Directions — The response should repeat word for word every line below from the one with "This screenshot has width=698, height=522." to the one with "Tap the thumbs-up icon on the 07-14 comment", inclusive, and nothing else; leave pictures out.

Stored items
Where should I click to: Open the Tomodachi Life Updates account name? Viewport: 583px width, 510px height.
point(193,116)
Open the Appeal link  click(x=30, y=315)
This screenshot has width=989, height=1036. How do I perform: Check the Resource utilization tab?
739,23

---

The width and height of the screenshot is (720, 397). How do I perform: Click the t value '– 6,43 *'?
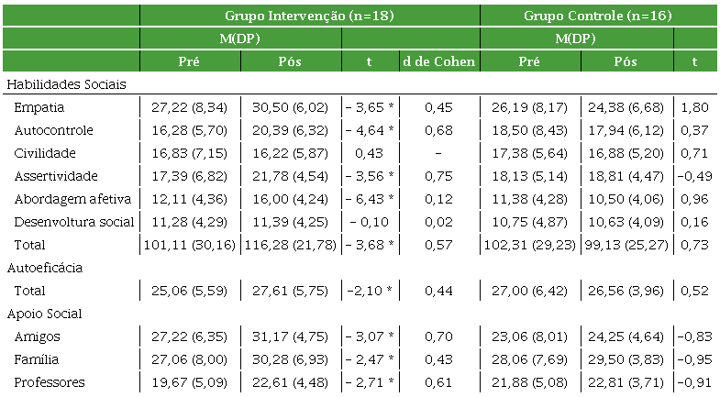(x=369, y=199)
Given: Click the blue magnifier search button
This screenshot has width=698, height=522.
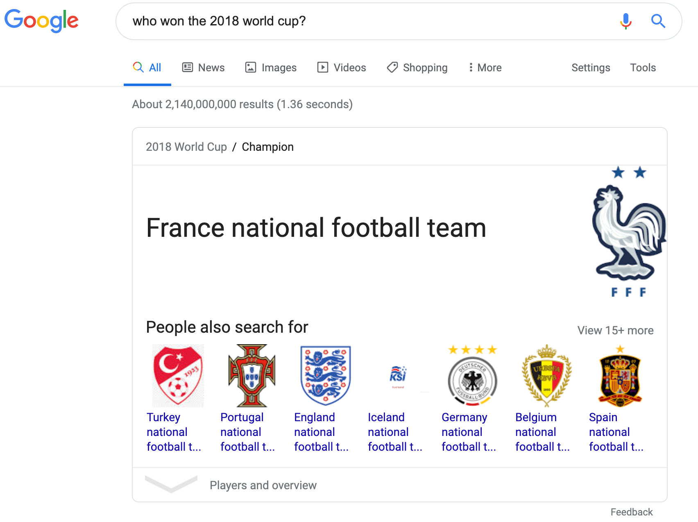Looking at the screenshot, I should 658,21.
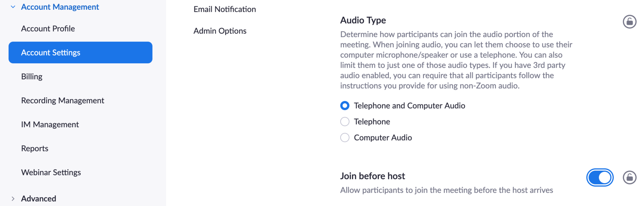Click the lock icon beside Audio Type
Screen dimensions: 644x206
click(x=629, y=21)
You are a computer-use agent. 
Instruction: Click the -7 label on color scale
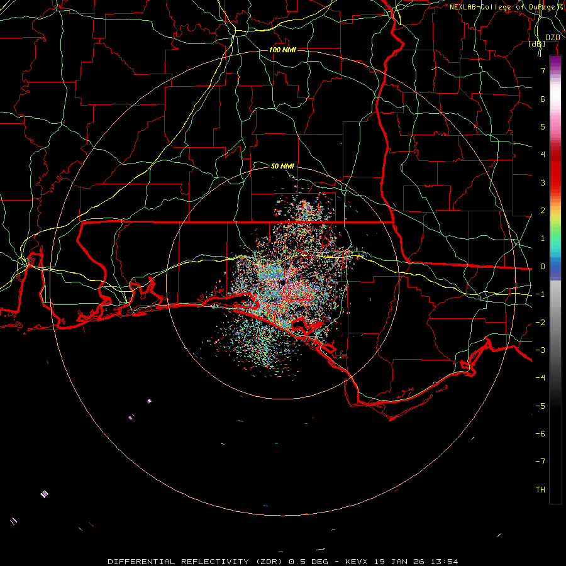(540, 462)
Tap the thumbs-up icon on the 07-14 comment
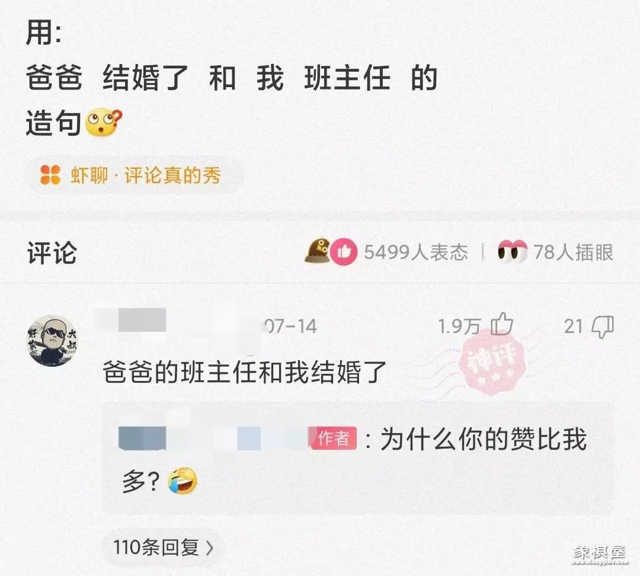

Answer area —
This screenshot has width=698, height=522.
Looking at the screenshot, I should 658,21.
Click the lock icon beside Audio Type
Screen dimensions: 644x206
click(x=629, y=21)
You are a computer-use agent. 
Instruction: Click the -7 label on color scale
(540, 462)
Tap the thumbs-up icon on the 07-14 comment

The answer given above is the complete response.